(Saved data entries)
-=-=-

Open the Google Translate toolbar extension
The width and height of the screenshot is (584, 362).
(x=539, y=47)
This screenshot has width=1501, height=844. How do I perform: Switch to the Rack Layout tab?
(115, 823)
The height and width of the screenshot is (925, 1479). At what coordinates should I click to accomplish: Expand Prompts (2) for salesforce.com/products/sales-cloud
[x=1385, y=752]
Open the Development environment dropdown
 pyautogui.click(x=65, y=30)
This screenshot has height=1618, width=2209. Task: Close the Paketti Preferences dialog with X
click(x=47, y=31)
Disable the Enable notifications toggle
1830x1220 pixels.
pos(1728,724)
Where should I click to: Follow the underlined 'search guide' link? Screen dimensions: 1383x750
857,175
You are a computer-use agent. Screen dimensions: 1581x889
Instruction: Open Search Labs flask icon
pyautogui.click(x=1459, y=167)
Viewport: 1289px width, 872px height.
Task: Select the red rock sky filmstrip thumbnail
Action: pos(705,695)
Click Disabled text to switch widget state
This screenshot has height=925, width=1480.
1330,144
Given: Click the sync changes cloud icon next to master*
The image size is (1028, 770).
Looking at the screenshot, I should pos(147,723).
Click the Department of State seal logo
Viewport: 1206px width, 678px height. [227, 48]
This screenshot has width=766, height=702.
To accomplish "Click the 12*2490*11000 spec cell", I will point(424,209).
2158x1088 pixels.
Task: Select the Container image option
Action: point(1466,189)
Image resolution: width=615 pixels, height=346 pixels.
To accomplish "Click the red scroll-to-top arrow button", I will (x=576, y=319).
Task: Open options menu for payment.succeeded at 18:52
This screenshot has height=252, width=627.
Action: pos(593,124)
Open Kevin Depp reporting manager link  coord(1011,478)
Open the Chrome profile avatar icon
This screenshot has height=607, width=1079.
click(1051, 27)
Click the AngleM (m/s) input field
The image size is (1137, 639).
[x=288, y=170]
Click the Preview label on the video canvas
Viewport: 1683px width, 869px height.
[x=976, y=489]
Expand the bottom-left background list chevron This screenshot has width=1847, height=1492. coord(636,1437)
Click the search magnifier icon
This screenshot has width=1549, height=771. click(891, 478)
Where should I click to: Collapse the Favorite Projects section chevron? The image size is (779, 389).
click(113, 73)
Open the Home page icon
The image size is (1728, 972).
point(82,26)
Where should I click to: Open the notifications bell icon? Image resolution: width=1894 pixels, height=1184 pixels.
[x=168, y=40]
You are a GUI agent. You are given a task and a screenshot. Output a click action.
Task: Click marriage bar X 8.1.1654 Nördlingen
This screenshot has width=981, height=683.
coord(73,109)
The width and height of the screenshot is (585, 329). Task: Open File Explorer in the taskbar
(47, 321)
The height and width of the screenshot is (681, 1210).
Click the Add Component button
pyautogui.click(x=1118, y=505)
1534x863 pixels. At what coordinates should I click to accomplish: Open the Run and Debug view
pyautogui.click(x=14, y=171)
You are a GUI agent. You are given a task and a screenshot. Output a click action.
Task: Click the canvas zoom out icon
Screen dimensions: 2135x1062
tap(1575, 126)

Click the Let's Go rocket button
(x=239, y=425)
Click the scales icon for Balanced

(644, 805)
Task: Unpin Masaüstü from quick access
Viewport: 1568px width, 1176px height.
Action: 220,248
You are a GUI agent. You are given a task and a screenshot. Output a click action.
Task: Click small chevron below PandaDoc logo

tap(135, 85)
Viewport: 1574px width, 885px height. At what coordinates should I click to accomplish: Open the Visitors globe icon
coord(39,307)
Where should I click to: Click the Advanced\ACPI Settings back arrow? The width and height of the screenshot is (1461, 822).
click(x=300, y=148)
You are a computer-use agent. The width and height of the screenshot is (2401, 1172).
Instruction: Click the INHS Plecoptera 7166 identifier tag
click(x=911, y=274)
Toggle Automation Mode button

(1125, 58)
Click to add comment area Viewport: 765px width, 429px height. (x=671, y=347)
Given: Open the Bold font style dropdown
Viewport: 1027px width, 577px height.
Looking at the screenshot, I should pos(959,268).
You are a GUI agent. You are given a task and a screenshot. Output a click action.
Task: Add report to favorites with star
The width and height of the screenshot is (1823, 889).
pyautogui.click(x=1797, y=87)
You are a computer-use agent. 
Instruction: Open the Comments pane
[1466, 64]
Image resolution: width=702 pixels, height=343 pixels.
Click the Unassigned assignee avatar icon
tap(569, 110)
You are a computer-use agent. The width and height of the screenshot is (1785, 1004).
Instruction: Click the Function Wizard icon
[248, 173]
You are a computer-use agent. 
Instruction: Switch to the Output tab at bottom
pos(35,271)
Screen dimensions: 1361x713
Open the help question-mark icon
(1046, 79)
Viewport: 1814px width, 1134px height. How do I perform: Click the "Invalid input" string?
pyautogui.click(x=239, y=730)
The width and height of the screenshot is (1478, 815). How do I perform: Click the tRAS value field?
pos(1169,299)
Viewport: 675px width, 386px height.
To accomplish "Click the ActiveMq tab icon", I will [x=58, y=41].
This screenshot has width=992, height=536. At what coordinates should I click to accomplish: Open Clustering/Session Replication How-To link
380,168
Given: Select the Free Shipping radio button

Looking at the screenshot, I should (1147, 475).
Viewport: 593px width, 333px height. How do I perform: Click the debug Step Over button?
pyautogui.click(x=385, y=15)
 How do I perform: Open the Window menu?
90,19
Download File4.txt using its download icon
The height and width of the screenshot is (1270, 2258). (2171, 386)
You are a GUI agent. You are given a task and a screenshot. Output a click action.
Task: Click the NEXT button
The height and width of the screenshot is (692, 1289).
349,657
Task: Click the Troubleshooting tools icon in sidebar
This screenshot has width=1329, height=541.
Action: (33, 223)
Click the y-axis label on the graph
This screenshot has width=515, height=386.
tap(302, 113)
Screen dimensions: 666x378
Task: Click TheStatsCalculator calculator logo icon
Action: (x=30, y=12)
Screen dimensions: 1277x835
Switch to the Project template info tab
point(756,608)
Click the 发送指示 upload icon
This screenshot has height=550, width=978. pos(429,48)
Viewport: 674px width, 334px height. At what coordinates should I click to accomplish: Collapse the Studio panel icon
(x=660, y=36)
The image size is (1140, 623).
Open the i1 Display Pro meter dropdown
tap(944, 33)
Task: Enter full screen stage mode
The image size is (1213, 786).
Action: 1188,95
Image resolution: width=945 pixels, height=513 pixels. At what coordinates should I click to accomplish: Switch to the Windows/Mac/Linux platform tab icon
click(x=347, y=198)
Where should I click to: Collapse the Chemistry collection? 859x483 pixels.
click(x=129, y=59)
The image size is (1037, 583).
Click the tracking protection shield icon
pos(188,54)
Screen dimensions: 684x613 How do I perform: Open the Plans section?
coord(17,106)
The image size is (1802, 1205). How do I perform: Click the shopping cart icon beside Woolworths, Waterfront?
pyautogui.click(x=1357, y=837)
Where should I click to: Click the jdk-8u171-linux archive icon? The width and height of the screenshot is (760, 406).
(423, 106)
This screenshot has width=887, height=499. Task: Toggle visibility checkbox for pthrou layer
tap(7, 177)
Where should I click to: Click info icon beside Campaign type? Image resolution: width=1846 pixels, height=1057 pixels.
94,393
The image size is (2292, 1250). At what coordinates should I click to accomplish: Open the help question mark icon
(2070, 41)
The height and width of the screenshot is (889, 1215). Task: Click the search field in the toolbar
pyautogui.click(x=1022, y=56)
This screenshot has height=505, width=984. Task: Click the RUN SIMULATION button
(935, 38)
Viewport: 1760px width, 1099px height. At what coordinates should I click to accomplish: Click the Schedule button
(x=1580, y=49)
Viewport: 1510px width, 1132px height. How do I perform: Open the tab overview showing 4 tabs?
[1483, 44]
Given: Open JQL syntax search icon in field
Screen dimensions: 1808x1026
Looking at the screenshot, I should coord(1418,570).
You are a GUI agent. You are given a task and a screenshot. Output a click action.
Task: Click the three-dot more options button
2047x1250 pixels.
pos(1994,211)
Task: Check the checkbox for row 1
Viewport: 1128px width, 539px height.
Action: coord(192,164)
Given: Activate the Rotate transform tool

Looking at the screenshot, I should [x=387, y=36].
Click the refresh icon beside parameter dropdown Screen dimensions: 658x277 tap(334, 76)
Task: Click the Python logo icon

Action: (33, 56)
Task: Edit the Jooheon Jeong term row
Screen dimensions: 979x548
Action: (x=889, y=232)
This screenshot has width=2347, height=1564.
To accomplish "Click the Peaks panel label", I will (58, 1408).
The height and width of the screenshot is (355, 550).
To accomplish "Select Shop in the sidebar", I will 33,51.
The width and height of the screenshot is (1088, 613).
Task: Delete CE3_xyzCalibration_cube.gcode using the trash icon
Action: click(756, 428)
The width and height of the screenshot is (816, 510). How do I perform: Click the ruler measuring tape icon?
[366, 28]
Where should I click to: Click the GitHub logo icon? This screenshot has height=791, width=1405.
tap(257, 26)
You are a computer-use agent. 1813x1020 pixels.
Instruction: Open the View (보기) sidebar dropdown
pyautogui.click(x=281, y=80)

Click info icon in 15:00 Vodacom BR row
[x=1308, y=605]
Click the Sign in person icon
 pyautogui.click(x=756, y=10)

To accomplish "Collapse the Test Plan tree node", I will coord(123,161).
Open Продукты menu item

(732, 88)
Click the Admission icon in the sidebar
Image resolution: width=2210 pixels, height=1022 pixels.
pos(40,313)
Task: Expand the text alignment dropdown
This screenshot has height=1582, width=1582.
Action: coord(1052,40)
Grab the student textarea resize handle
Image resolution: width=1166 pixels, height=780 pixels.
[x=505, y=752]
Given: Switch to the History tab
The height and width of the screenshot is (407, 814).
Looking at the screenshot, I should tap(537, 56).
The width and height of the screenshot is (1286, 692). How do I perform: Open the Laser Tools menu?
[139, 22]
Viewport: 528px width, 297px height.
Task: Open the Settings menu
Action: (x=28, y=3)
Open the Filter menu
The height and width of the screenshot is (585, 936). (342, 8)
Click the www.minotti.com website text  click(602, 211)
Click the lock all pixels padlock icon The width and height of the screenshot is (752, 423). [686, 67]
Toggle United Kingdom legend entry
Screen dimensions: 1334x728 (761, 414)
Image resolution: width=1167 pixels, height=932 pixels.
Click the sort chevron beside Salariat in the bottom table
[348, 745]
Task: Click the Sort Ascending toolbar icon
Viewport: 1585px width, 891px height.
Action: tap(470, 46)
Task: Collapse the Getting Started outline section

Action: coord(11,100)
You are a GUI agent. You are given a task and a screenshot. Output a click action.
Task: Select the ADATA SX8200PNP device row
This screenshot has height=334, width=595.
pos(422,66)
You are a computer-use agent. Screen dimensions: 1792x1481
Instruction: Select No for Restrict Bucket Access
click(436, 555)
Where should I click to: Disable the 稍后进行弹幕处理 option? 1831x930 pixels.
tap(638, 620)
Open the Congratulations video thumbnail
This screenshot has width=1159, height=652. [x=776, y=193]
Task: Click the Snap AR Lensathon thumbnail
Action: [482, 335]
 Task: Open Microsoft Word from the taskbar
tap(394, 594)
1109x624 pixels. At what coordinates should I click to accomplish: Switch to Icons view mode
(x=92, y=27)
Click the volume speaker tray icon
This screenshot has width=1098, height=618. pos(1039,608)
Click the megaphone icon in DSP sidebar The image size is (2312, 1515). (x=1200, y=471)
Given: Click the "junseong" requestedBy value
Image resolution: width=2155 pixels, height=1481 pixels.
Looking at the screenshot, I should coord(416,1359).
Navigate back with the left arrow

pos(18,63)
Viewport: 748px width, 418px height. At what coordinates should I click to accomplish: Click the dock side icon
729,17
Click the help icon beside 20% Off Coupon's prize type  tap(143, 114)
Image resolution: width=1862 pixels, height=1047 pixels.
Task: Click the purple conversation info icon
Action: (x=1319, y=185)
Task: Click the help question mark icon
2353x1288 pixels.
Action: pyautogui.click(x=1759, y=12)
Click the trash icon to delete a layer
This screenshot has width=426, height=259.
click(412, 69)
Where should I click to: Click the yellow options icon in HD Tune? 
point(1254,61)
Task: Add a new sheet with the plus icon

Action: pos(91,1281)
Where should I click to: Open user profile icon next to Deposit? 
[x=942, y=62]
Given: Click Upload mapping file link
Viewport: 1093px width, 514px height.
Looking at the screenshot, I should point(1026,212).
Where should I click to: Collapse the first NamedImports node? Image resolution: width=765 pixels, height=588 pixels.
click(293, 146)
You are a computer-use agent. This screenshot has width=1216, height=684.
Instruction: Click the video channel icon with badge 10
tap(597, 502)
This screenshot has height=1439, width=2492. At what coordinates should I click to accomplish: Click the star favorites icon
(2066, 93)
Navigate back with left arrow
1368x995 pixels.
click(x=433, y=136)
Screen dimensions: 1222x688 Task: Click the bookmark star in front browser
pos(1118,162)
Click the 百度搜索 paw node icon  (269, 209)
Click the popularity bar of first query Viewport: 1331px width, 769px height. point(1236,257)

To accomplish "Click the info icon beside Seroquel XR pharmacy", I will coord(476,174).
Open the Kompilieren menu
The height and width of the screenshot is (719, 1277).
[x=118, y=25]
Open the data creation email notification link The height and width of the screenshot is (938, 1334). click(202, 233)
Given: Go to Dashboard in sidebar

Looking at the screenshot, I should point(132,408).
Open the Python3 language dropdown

-=-=-

» Aim of the exercise: Pick out the lines above that hold the string "computer" and show them.

» Solution:
You are a computer-use agent. Screen dimensions: 1581x889
You are a computer-use agent. The width and height of the screenshot is (2401, 1172).
You are a computer-use agent. 
You are a computer-use agent. The width and height of the screenshot is (1785, 1004).
You are a computer-use agent. 
You are a computer-use agent. 1813x1020 pixels.
You are a computer-use agent. Screen dimensions: 1792x1481
You are a computer-use agent. This screenshot has width=1216, height=684.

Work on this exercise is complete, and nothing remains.